The African Centre for Media and Information Literacy (AFRICMIL), in partnership with Wole Soyinka Centre for Investigative Journalism (WSCIJ), Enough is Enough (EiE) Nigeria, National Consultative Front (NCF), PLAYYA and MILID Foundation will Tuesday, October 19, 2021, hold a commemorative lecture and public presentation of Remaking Nigeria: Sixty Years, Sixty Voices – a book of sixty essays by sixty young Nigerians which salutes sixty years of Nigeria’s independence and points the way towards a better country.
The event, which starts at 10a.m. at NECA House on Plot A2, Hakeem Balogun Way, Alausa, Ikeja, Lagos, has the theme: “One year after #EndSARS, 35 years after Dele Giwa and the quest to remake Nigeria”.

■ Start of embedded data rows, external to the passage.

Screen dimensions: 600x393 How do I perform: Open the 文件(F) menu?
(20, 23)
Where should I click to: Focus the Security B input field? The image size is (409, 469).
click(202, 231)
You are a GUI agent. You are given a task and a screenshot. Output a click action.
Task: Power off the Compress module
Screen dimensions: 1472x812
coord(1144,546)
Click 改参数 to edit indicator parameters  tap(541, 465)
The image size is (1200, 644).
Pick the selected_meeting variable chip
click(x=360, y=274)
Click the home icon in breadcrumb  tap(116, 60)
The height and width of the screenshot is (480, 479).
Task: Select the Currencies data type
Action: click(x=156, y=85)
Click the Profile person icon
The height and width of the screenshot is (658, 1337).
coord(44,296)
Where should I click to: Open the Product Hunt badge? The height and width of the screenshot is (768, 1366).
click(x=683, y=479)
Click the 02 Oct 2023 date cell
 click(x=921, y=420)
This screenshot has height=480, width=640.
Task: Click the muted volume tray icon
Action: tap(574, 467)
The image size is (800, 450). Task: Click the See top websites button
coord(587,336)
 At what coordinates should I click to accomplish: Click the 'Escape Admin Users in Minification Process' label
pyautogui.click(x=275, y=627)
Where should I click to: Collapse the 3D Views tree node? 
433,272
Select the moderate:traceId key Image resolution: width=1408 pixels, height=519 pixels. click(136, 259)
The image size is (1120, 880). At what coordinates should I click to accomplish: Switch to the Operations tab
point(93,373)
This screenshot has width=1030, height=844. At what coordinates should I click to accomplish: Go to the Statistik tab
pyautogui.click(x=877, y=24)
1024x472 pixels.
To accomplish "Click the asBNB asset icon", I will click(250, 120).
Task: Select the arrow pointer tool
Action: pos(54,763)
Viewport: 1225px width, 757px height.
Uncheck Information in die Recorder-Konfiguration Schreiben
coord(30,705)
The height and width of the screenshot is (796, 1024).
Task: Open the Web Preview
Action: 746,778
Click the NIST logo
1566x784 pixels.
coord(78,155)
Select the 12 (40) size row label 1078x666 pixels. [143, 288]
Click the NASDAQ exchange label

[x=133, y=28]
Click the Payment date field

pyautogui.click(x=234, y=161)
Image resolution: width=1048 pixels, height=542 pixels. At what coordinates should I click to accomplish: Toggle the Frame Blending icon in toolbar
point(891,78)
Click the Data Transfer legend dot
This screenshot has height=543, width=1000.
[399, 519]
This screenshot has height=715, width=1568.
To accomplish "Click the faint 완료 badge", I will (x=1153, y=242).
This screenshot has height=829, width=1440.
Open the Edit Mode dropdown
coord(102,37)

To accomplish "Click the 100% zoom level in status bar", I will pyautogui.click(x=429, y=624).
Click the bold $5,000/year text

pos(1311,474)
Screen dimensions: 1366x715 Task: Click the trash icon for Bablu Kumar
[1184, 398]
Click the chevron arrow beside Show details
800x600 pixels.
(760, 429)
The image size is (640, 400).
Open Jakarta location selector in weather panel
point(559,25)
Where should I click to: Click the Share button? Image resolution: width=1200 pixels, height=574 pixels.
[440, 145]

The #EndSARS advocacy made global headlines last October when young Nigerians across the country and in major cities around the world embarked on protests against persistent brutality and rights violations by the Nigeria Police Force.
“One year after the protests and the reprehensible violent response by the Nigerian Army which led to the death of unarmed protesters at the Lekki Toll Gate in Lagos, it is important to cast a critical eye on that incident and see what lessons have been learnt and what needs to be done going forward,” Chido Onumah, Coordinator of AFRICMIL, said in a statement on behalf of the group.
Significantly, the first-year remembrance of these protests coincides with the 35th anniversary of the murder via letter bomb of the celebrated journalist, Dele Giwa, editor-in-chief of Newswatch magazine. “It is a measure of the acute dysfunction of the Nigerian state that till date, no one has been arrested let alone brought to trial for this heinous crime, Onumah noted.
All of this and more including the rise of separatist agitations which has fuelled the search for a new direction for the country will be dissected at this event which will be chaired by renowned public intellectual, Prof. Pat Utomi. The keynote speaker is the irrepressible human rights lawyer and social crusader, Femi Falana. Other speakers include Richard Akinnola, journalist and executive director, Centre for Free Speech (CFS); Dr. Abiola Akiyode-Afolabi, founding director, Women Advocates Research and Documentation Centre; and Lanre Arogundade, journalist and executive director, International Press Centre (IPC).
On hand also is a panel of discussants featuring Motunrayo Alaka, Olanrewaju Ogunmefun (Vector), Inibehe Effiong, Rasheedat Adeshina and Femi Adeyeye. Moderator is Anike-Ade Funke Treasure.